Work request → In the listing that follows, how many lines contain "Click"? Give the number only.

[Given entries Boundary: Start]

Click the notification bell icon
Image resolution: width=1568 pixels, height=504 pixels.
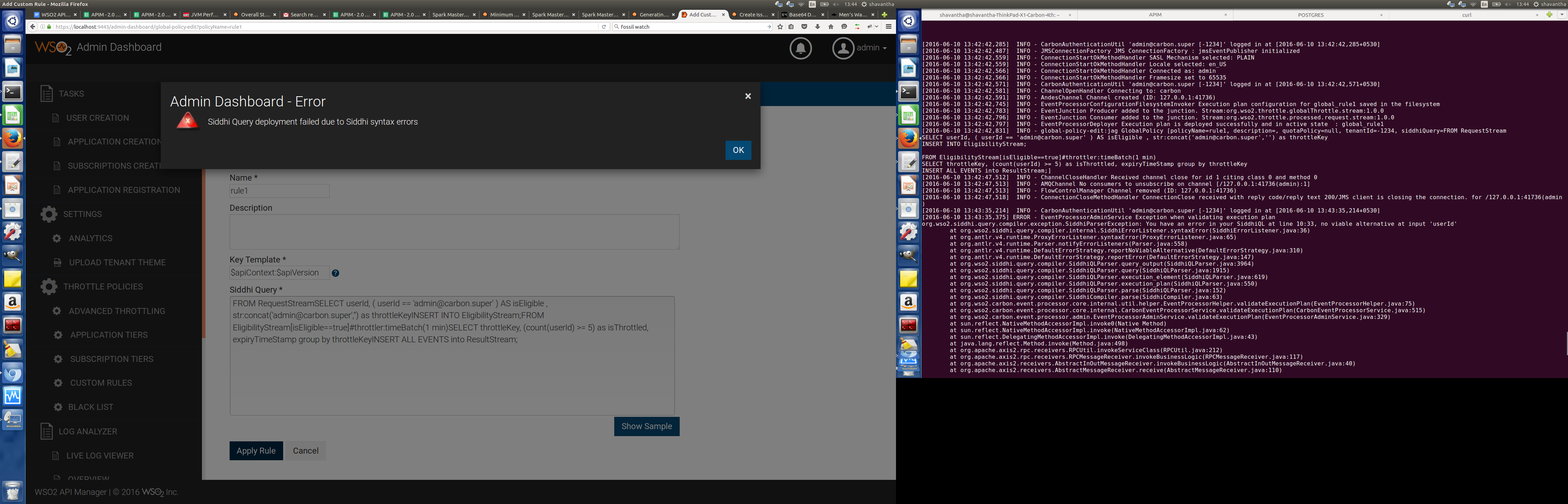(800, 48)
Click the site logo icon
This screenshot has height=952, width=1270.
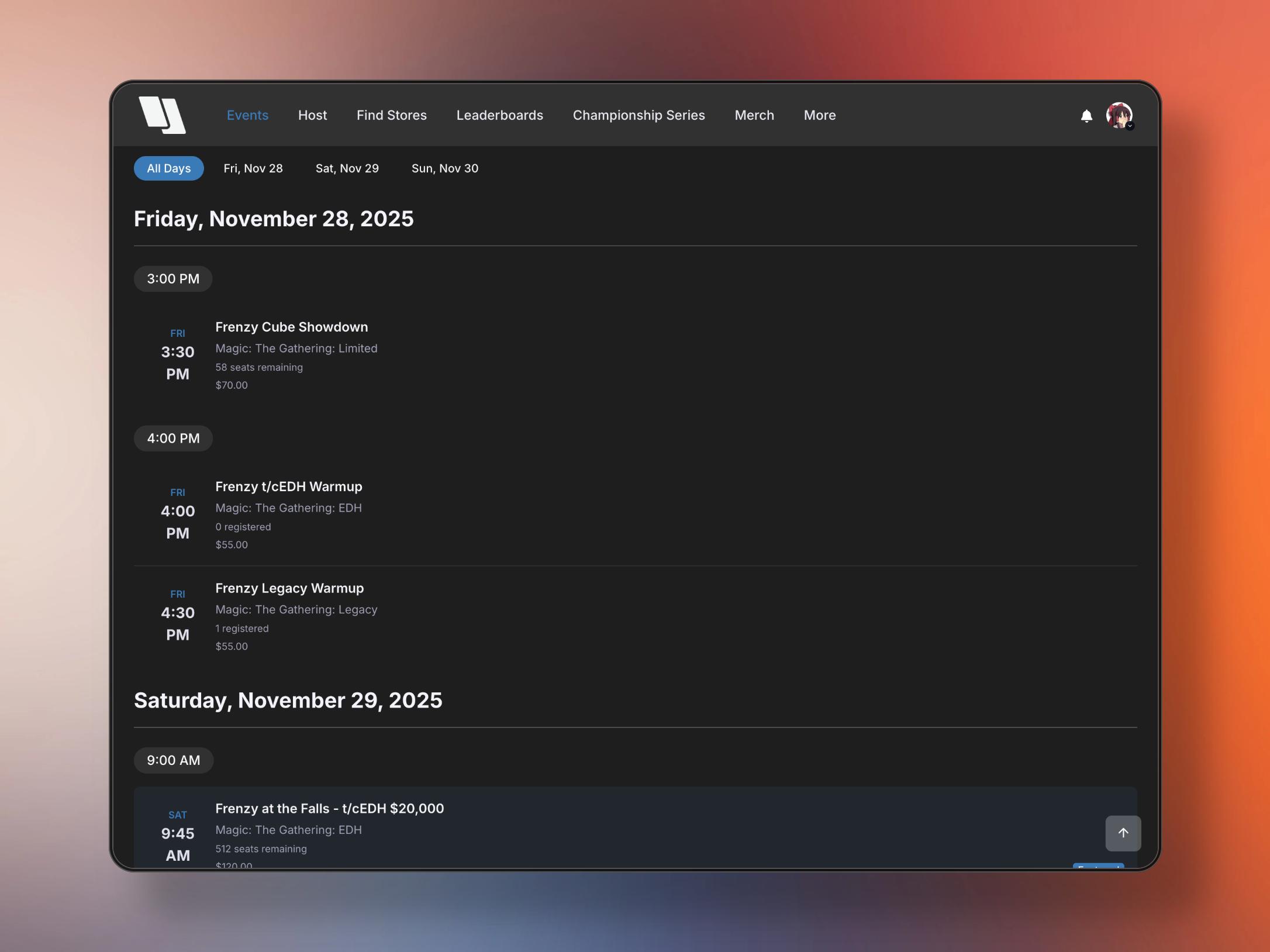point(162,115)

[Given entries Boundary: End]
[Given entries Boundary: Start]

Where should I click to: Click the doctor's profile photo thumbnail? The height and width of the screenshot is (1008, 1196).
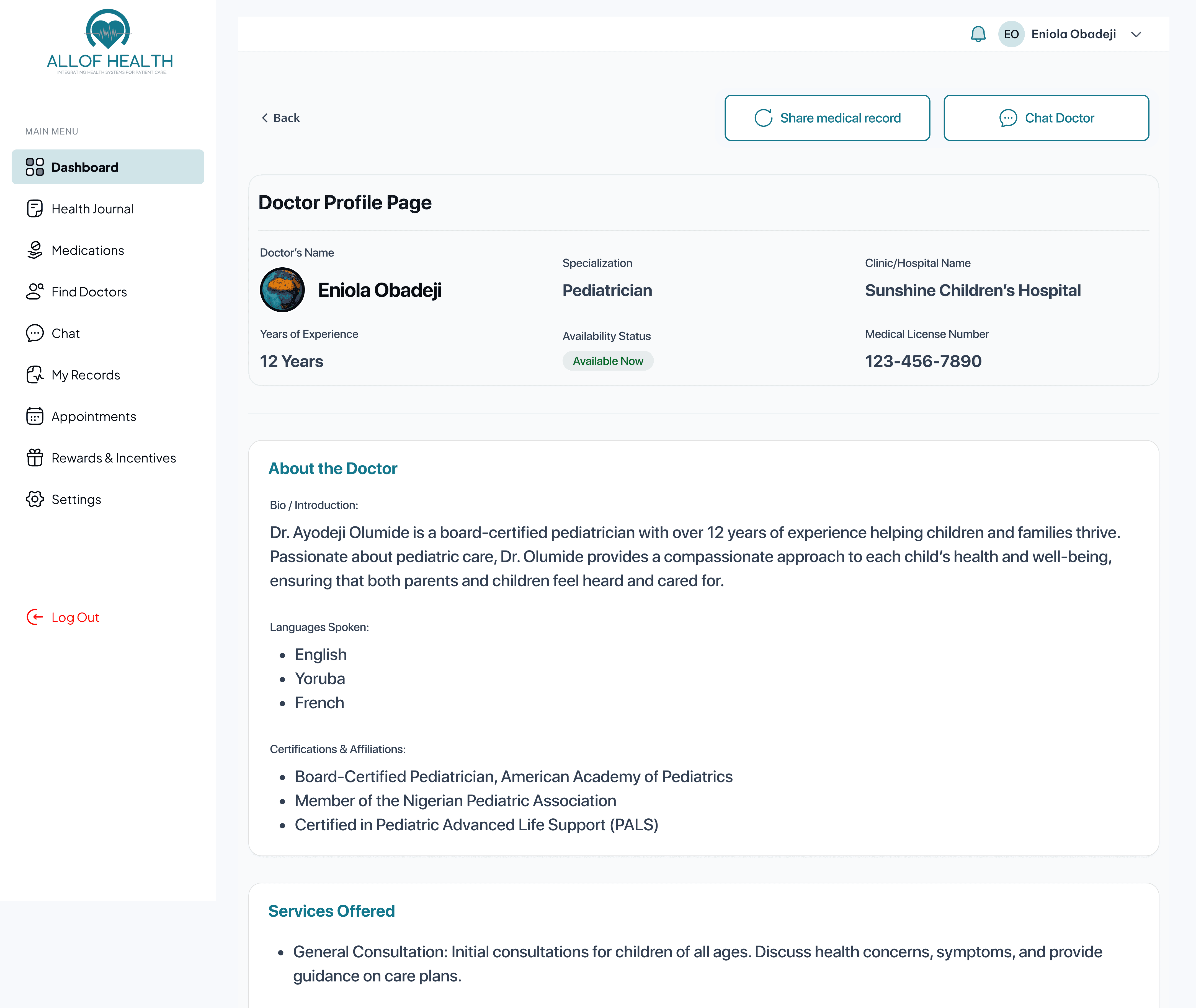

[Given entries Boundary: End]

Answer section → 3